Records for processing
#####

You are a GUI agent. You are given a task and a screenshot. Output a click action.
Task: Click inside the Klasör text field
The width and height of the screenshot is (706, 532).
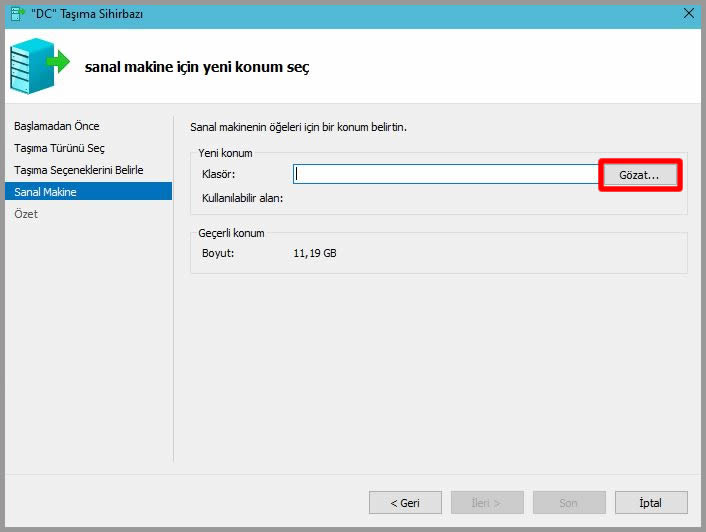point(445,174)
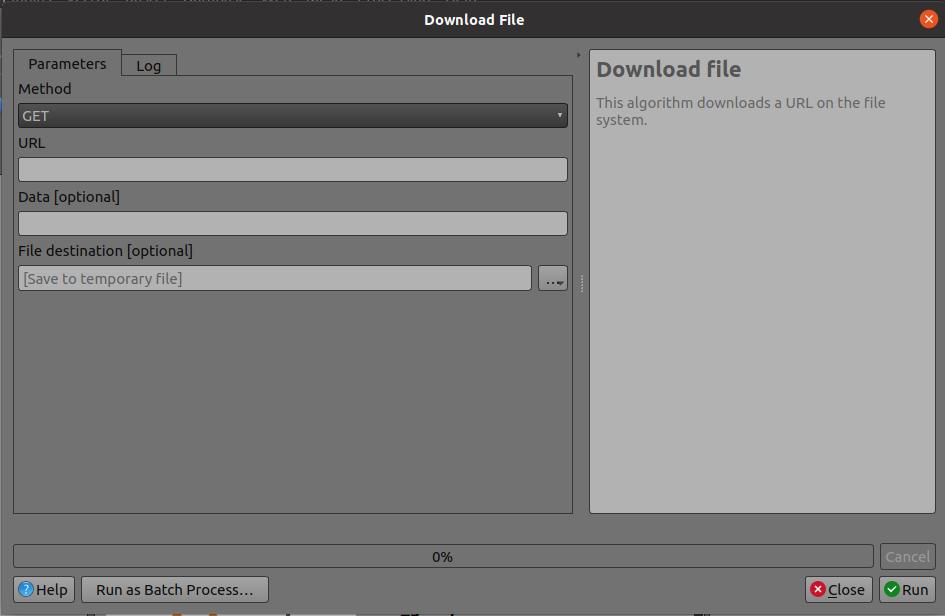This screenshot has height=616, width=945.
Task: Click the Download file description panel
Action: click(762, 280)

#####

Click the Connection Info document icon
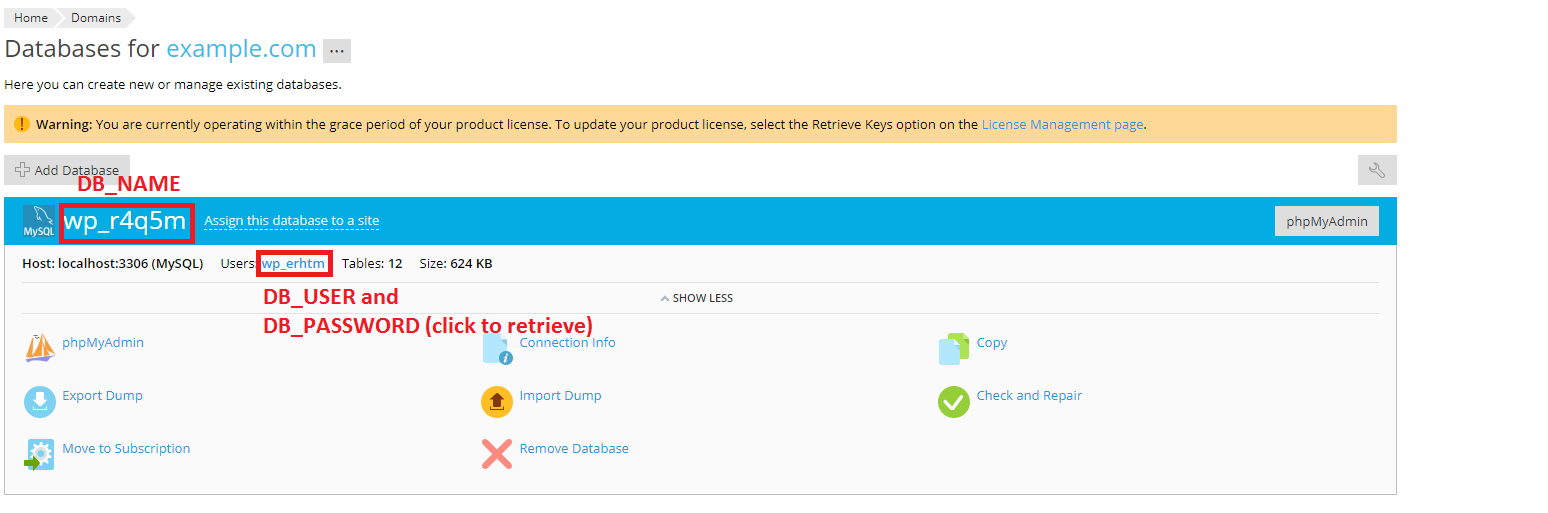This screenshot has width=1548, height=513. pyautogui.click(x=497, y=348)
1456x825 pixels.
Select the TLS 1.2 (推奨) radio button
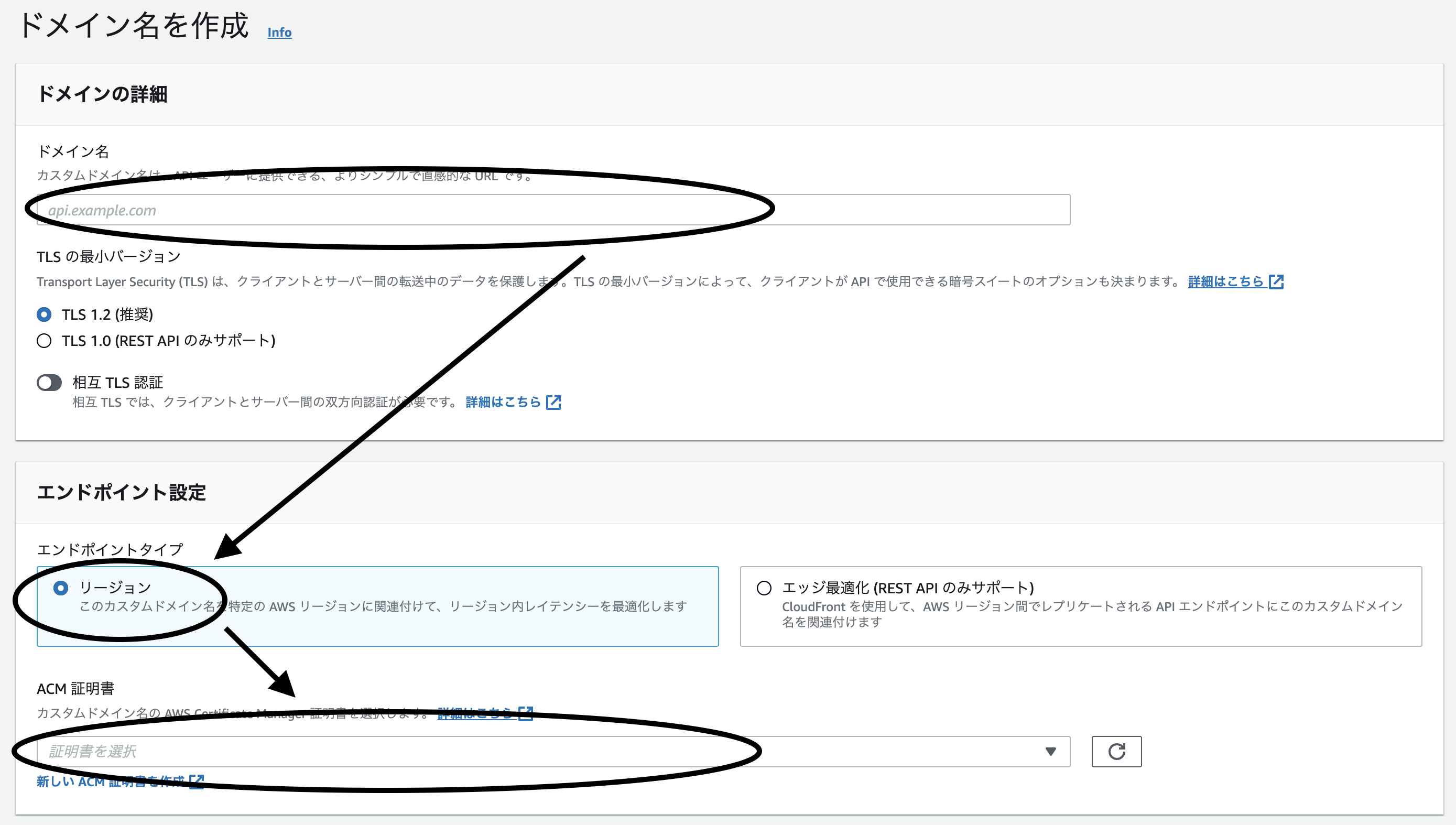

#####

Directions
Output everything from the line containing "1456x825 pixels." down to the line containing "Select the TLS 1.2 (推奨) radio button", with both of those lines included, reproducing the data without any change.

Solution
1456x825 pixels.
Select the TLS 1.2 (推奨) radio button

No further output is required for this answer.